Moving on to the business framework, ease of business and a favorable environment need to be favored over excessive tax and profit repatriation privileges. Export facilitation is also important to re-orient the industry focus, as well as easing the securing of bank credit and reliable imports of supplies, raw materials, plant and equipment as needed, until Egypt is able to produce and provide those vital inputs domestically. Import duties on those inputs should not be onerous, and be lower for exporters and emerging generic medicine developers and producers, so as to help them compete abroad. The EMA needs good resources, qualified staff, and legal and financial clout and independence from the state, so as to quickly, efficiently and transparently approve and register new medicines, strictly enforce copyright protection, and stamp out the dodgy medicine import/re-export activities outlined above. Licensing and registering of new medicines producers needs to be eased and speeded up, especially for exporters and developers of generic medicines. Finally, a flexible but balanced and equitable labor market, and much better formal education for professional staff and managers, technical and vocational education training for technicians and workers, and much-improved English language education for all, are all needed.
Lastly, an element indirectly related to medicines but of great benefit to public health and Egypt’s national interest. It is an open secret that Egypt’s universal and flawed state food subsidies, policies, priorities and eating habits are major causes of prevalent poor health and disease among Egyptians.
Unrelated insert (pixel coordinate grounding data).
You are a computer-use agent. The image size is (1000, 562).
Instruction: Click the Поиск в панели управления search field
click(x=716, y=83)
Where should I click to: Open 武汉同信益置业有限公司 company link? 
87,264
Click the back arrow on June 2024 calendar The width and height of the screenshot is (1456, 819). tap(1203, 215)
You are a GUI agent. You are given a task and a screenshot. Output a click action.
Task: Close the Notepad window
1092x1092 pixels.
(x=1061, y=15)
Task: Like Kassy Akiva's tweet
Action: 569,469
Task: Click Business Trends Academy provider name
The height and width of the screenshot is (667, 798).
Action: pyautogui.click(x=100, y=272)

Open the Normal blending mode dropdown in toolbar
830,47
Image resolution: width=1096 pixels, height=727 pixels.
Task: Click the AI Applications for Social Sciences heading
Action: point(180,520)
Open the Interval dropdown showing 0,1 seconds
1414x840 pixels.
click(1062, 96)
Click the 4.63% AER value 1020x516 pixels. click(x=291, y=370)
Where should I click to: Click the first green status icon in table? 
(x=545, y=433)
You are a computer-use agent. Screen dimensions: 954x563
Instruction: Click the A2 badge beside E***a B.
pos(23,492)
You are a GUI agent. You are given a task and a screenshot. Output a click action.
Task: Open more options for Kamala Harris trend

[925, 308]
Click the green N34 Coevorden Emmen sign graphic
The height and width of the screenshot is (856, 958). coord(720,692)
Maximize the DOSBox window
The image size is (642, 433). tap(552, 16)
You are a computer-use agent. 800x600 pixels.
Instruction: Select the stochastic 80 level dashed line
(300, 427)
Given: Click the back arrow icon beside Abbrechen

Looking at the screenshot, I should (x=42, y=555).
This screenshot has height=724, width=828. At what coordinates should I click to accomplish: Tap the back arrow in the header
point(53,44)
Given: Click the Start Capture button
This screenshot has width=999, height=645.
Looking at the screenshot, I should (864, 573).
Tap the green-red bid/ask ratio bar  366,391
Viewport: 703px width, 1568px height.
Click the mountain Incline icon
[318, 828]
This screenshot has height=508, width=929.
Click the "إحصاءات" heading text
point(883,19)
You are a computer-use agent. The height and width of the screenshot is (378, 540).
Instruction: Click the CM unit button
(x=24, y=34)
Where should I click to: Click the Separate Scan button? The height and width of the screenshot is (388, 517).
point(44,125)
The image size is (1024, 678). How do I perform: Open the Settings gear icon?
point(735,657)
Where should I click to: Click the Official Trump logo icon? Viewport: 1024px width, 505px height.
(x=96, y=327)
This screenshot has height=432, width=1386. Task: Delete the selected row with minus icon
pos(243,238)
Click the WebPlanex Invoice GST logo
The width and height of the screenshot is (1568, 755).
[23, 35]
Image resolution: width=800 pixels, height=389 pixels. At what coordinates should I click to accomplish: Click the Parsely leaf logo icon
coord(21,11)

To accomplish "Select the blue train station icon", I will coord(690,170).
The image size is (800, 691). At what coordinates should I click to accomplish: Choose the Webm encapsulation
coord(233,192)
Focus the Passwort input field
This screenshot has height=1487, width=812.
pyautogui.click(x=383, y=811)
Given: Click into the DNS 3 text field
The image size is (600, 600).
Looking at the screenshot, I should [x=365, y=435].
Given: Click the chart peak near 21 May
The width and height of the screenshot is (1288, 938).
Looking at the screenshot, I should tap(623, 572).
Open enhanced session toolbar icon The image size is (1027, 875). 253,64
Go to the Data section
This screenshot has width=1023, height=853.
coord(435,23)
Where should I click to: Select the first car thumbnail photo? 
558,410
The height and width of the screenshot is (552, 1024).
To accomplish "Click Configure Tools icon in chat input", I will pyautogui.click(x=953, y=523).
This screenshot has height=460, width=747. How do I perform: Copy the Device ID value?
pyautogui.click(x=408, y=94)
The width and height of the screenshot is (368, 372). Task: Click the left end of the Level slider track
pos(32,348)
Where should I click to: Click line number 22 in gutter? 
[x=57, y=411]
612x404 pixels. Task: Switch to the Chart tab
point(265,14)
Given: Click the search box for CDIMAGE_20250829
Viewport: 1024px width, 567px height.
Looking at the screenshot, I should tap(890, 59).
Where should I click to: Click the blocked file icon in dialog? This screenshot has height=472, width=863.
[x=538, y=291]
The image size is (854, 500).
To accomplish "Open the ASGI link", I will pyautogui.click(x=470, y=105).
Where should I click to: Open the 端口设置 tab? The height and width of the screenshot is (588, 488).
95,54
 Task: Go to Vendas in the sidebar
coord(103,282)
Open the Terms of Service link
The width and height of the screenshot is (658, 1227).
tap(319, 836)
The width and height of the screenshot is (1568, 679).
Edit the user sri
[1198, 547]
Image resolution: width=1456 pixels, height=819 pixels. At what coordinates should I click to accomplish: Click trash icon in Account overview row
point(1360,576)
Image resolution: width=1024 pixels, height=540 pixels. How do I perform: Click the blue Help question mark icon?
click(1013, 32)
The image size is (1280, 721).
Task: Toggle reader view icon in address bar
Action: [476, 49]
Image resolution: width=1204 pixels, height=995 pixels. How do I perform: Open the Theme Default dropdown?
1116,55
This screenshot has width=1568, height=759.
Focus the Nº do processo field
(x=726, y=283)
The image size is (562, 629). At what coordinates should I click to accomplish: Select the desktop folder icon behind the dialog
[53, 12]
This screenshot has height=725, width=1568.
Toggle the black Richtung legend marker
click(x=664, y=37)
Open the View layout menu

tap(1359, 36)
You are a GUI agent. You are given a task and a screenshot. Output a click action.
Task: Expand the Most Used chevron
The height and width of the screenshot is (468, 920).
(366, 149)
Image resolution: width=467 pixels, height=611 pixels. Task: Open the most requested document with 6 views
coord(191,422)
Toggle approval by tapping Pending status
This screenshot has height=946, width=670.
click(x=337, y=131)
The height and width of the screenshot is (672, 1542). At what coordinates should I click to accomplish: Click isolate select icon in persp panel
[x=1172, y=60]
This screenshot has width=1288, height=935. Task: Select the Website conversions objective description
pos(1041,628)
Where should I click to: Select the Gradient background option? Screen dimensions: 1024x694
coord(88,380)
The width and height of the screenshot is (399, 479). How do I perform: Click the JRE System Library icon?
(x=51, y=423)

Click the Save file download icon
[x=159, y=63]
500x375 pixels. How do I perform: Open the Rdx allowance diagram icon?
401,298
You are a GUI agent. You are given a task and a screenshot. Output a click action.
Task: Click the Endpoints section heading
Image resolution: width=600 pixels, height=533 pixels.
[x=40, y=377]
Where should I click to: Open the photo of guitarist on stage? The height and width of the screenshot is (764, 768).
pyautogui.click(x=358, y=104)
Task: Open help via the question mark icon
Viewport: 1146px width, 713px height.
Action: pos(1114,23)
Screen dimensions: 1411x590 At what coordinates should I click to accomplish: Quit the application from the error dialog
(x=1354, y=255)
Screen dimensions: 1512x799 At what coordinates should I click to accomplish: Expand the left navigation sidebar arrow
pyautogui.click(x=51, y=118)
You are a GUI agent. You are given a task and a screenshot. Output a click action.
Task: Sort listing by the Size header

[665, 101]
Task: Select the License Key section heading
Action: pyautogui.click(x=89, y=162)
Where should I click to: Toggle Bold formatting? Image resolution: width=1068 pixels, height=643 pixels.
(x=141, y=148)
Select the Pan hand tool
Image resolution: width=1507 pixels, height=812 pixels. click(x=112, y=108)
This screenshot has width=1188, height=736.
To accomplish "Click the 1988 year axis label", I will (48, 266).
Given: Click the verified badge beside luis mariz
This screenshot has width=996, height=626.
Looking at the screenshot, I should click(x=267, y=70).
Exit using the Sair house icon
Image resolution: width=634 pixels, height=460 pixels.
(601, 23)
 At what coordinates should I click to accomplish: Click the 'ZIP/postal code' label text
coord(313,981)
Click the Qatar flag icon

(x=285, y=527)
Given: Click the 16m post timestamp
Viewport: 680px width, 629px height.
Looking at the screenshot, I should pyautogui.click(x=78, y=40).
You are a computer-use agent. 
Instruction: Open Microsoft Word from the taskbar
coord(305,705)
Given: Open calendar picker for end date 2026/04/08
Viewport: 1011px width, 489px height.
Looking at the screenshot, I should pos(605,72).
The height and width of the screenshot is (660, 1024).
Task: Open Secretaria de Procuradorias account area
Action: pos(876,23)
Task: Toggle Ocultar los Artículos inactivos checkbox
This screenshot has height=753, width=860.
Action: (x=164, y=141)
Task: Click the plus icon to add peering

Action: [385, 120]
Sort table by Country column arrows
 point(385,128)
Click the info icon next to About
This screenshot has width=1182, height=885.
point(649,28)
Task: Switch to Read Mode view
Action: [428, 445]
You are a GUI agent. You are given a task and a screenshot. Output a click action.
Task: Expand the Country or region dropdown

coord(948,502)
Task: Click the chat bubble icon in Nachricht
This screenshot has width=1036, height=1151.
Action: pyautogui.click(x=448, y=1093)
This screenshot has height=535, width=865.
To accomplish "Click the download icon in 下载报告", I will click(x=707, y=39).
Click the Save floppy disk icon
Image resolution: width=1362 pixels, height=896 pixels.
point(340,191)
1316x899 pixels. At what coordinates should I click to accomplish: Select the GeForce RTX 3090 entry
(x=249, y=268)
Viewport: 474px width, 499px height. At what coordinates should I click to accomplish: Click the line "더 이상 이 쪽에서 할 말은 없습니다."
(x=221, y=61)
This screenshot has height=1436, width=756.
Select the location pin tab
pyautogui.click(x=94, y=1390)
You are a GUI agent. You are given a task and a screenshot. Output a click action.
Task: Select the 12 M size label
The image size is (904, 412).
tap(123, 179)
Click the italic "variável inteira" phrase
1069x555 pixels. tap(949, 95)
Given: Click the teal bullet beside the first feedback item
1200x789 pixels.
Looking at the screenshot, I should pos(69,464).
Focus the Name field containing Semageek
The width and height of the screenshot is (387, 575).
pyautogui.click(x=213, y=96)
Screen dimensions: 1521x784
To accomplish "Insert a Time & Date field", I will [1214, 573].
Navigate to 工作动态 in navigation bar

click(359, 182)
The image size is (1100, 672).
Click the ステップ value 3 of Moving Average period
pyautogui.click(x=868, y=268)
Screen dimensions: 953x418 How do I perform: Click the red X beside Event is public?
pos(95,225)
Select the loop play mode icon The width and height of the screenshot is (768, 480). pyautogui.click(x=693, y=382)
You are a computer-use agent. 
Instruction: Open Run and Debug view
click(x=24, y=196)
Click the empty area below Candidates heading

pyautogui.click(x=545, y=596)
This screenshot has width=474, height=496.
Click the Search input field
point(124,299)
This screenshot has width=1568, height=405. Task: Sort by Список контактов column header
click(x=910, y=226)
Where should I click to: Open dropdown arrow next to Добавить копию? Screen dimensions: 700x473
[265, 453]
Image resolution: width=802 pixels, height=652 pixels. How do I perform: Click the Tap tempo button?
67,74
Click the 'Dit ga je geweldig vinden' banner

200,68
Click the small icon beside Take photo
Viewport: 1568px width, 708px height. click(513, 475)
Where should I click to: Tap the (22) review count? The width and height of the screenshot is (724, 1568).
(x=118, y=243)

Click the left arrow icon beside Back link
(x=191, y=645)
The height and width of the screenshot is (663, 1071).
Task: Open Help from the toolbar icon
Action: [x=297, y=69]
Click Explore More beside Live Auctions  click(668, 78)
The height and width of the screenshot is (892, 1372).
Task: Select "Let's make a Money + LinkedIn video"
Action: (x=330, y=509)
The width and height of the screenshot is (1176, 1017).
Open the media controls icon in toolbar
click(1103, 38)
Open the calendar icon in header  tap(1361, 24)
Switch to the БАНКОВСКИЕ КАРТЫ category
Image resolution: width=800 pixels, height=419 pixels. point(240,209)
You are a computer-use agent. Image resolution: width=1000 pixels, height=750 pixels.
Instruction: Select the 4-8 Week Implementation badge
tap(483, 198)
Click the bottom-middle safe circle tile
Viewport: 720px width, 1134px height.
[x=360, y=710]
They are generally notably unhealthy relative to their (internationally) lower-middle income levels, as compared to nearby, low-income countries such as Sudan and Ethiopia, let alone similar-income southeastern Asian countries such as Vietnam, which are known for their healthier diet and more disciplined and active lifestyle. Egypt’s flawed policies and subsidies are inequitable, economically inefficient, foster great waste, overconsumption, poor public health, and onerous taxation on middle and higher-income citizens. Modern, thorough and enlightened reform of subsidies (instead: direct, targeted cash support to responsible and worthy poor families), agricultural choices, and dietary priorities and eating habits, mainly via pricing and awareness campaigns, would together be transformative, and greatly alleviate the problems above. Reform would even sharply cut demand for medicines, further boosting exports. With smart reforms, the pharmaceuticals industry holds great and lasting promise, and is potentially worth further billions of Dollars for Egypt, which needs to utilize this window of opportunity.